- PROBLEM TO WORK ON -
Filter the records and copy each line that includes the string "Task", matching case exactly.

- INPUT ROWS -

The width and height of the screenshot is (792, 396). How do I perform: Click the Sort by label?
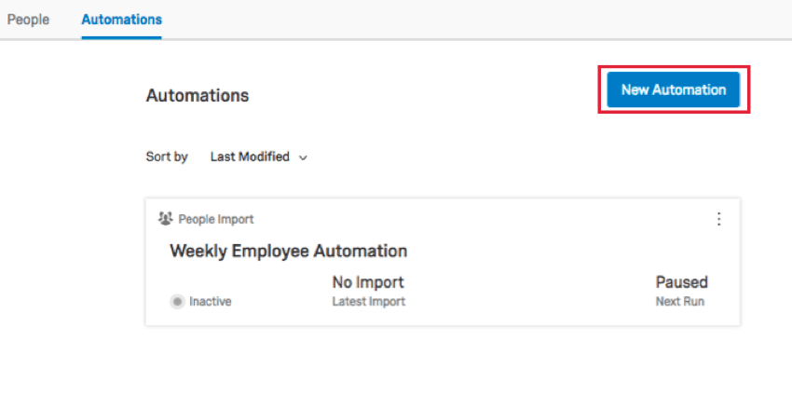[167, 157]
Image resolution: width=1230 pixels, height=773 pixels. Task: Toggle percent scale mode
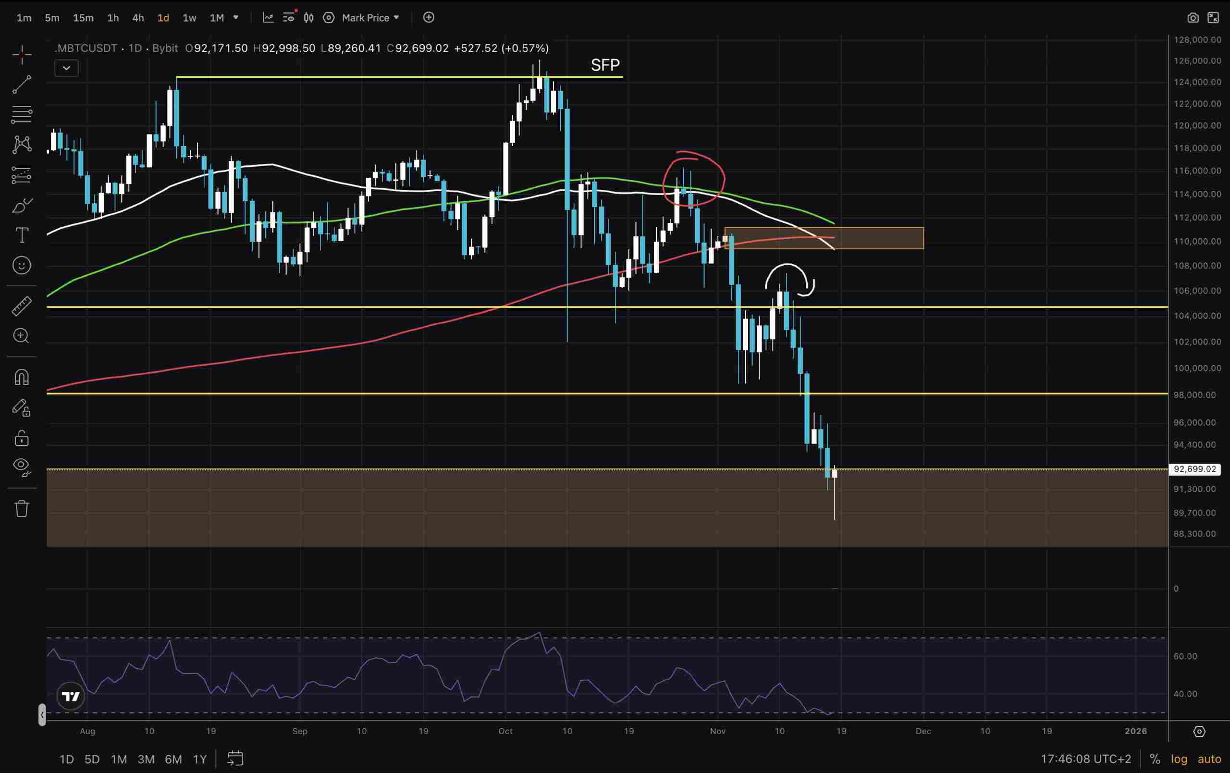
---
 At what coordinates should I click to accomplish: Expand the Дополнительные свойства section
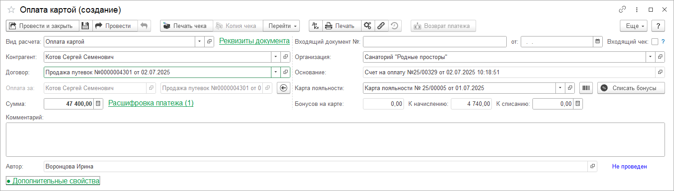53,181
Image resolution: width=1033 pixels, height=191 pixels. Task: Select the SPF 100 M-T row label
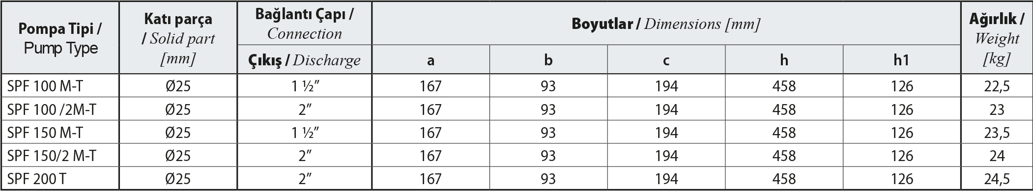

- OUTPUT FOR THIS EXERCISE -
Image resolution: width=1230 pixels, height=773 pixels. Task: Toggle percent scale mode
Image resolution: width=1033 pixels, height=191 pixels. Task: Select the SPF 100 M-T row label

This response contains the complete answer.